** Data provided follows **
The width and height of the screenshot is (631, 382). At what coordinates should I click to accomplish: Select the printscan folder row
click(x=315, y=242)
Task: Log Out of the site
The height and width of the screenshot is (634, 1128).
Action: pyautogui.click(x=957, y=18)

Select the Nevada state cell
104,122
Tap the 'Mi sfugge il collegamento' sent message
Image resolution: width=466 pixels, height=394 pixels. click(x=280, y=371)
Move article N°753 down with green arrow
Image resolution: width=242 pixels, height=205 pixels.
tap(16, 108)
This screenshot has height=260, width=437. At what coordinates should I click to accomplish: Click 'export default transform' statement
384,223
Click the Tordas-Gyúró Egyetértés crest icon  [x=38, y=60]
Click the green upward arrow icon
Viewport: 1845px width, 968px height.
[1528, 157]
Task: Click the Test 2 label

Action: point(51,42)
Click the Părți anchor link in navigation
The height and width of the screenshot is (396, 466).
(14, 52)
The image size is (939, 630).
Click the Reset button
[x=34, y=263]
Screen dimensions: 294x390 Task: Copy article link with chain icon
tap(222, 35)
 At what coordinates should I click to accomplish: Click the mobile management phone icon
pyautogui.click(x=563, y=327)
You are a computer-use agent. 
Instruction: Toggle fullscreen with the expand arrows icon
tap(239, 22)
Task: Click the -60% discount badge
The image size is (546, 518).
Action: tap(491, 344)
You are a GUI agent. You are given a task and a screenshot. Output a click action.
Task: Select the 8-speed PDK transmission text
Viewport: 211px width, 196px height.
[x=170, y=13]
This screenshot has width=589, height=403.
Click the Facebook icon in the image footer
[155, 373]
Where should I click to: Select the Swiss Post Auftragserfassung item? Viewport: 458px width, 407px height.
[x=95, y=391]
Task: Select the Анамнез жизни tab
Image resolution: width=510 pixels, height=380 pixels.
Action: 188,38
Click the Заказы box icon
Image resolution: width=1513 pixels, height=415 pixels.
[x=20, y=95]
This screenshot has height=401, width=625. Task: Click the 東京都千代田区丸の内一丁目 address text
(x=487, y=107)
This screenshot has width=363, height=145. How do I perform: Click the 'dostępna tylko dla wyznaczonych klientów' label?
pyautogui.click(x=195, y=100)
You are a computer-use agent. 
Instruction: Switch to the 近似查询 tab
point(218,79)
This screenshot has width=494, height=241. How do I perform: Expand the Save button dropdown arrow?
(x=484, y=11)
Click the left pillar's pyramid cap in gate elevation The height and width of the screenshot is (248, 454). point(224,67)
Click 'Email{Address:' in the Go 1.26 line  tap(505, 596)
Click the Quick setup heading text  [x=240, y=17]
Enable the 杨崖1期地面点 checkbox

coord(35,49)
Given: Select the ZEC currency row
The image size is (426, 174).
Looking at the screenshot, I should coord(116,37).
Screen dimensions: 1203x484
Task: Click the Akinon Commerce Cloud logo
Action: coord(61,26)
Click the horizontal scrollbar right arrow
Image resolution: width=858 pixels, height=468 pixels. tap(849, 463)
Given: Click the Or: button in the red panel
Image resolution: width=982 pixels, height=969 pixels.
** End of Data provided **
_Task objective_
Retype, exactly as shown, the lines from the one with "the Go 1.26" through the end of the records.

_Exercise solution_
Click 'Email{Address:' in the Go 1.26 line  tap(505, 596)
Click the Quick setup heading text  [x=240, y=17]
Enable the 杨崖1期地面点 checkbox

coord(35,49)
Given: Select the ZEC currency row
The image size is (426, 174).
Looking at the screenshot, I should coord(116,37).
Screen dimensions: 1203x484
Task: Click the Akinon Commerce Cloud logo
Action: coord(61,26)
Click the horizontal scrollbar right arrow
Image resolution: width=858 pixels, height=468 pixels. tap(849, 463)
Given: Click the Or: button in the red panel
Image resolution: width=982 pixels, height=969 pixels.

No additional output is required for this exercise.